Dan benar, pascakegiatan tersebut pemerintah Malaysia mengumumkan adanya 190 kasus pada tanggal 15 Maret 2020. Kasus baru tersebut ditengarai berkaitan erat dengan kegiatan Jamaah Tabligh. Sebuah lonjakan kasus yang sangat tinggi.
Pemerintah Baru Terapkan MCO
Melihat situasi yang semakin mengkhawatirkan tersebut, pemerintahan baru Malaysia di bawah Perdana Menteri Muhyiddin Yasin mengeluarkan kebijakan Movement Control Order (MCO) atau dalam bahasa Melayu diartikan sebagai “Perintah Kawalan Pergerakan”.
Muhyiddin menyampaikan kebijakan MCO secara langsung kepada publik terkait penanganan terhadap wabah Corona pada tanggal 17 Maret 2020. Kebijakan MCO tersebut praktis berlaku mulai tanggal 18 Maret sampai 5 April 2020 di seluruh wilayah Malaysia.
Dan satu pekan kemudian jangka waktu MCO diperpanjang hingga 14 April 2020 oleh pemerintah. Praktis setelah kebijakan tersebut diberlakukan, maka kebijakan turunan pun juga diberlakukan secara simultan.

Bahan tersedia:

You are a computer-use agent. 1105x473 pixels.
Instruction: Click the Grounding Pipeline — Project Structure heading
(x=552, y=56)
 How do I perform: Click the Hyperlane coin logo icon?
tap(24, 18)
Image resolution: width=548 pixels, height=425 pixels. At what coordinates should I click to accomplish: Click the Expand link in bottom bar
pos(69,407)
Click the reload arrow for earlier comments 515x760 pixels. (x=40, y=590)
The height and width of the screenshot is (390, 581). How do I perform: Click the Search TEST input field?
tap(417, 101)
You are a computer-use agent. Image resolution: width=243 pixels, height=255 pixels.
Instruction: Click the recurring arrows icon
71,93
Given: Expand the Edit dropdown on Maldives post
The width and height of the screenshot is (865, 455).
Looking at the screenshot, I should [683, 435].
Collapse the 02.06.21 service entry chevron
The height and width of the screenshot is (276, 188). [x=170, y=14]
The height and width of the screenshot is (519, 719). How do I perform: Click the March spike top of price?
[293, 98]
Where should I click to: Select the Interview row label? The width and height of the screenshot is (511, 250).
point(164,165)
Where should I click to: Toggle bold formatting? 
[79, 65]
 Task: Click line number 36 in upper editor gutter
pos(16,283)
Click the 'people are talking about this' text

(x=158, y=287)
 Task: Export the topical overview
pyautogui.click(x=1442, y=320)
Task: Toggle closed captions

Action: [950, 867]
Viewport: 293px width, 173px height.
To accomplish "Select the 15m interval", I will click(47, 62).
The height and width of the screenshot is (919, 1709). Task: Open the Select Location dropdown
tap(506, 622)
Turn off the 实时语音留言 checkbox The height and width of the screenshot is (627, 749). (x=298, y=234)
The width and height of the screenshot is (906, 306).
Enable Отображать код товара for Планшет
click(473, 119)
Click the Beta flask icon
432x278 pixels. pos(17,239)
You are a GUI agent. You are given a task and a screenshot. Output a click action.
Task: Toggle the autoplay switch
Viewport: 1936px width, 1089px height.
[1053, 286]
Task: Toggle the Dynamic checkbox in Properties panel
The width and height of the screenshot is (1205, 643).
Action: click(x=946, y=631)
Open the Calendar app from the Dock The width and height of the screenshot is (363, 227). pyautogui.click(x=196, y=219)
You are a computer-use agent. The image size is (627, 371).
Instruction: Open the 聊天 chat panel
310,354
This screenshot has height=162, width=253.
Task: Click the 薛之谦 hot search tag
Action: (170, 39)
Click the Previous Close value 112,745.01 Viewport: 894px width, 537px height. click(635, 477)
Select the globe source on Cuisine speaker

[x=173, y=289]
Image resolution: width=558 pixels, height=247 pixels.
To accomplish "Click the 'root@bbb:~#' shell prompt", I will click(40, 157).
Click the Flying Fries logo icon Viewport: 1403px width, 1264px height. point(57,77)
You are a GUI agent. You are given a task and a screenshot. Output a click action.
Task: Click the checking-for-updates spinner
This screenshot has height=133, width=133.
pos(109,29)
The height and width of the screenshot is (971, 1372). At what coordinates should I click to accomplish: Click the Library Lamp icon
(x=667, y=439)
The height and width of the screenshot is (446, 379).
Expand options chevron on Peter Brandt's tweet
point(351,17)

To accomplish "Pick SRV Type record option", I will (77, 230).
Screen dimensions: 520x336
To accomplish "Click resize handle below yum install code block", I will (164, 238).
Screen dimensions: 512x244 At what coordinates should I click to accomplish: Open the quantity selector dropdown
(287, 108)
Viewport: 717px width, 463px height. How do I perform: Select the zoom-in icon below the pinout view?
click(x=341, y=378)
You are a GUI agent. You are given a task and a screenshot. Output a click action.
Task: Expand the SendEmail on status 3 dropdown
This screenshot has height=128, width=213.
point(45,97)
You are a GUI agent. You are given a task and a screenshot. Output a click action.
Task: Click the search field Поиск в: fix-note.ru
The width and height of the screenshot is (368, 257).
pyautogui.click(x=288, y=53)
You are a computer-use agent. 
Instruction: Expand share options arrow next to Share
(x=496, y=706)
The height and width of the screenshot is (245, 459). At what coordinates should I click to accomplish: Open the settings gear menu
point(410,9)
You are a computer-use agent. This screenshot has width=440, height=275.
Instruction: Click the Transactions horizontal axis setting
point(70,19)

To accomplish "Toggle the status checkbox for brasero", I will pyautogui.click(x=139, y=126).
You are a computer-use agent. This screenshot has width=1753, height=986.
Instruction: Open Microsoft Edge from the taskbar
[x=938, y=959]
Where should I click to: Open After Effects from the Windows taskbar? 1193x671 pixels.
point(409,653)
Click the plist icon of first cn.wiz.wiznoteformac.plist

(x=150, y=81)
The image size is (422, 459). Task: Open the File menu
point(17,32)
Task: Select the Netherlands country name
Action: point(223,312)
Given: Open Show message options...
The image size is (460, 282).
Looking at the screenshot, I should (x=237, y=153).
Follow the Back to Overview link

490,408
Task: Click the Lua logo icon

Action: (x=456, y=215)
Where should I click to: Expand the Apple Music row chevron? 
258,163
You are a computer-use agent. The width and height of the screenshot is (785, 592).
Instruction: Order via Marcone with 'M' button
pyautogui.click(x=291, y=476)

Tugas: Lanjutkan teks tentang penerapan MCO di Malaysia, dimulai setelah kalimat terakhirnya.

Jawaban tertulis:
Kalau di Indonesia ramai soal perdebatan apakah pemerintah perlu me-lockdown atau hanya social (physical) distancing, di Malaysia tidak muncul perdebatan soal tersebut. Pemerintah menggunakan istilah Movement Control Order yang subtansinya membatasi pergerakan manusia.
Turunannya agar sumber pergerakan masyarakat bisa berkurang, maka pusat-pusat mobilitas massal tersebut harus dikurangi bahkan ditutup untuk sementara bila dipandang perlu.
Sebenarnya, kebijakan MCO ini teori mendekati semi-lockdown. Media internasional menyebut kebijakan ini dengan istilah “Malaysia partial lockdown”.
Larang Semua Aktivitas Massal
Pasca-MCO ditetapkan, Begini negeri jiran tangani Corona. Pemerintah melarang semua bentuk aktivitas massal dalam berbagai kegiatan sosial, agama, budaya maupun olahraga secara nasional.
Praktis, banyak agenda-agenda seperti seminar akademik, mudzakarah (sejenis tabligh akbar), pertunjukkan seni, dan pertandingan olahraga dibatalkan untuk menghindari konsentrasi massa di seluruh Malaysia di semenanjung maupun di Malaysia Timur (Kalimantan).
Dalam rangka membatasi pergerakan dan interaksi dari luar negeri, selama masa MCO semua warga negara Malaysia dilarang meninggalkan negara. Penerbangan ke berbagai tempat di dalam negeri dan keluar negeri dikurangi.
Para turis dan orang asing yang masuk ke Malaysia dibatasi secara ketat. Bila ada warga negara Malaysia yang pulang dari negara terpapar Corona, maka harus melakukan karantina sendiri selama 14 hari di bawah pengawasan.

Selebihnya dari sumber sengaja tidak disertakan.